### [Task objective]
Throughout the records below, find each line holding "will" and copy it.

### [Input data]
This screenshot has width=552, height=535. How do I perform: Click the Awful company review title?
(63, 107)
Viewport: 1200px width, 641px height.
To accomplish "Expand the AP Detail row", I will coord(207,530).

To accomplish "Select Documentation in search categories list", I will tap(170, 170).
---
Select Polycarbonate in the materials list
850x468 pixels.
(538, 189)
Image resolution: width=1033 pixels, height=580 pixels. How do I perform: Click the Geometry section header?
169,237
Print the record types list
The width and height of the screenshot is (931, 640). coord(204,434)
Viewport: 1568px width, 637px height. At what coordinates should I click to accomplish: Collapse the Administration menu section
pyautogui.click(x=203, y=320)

### [Written answer]
To accomplish "Expand the AP Detail row", I will coord(207,530).
To accomplish "Select Documentation in search categories list", I will tap(170, 170).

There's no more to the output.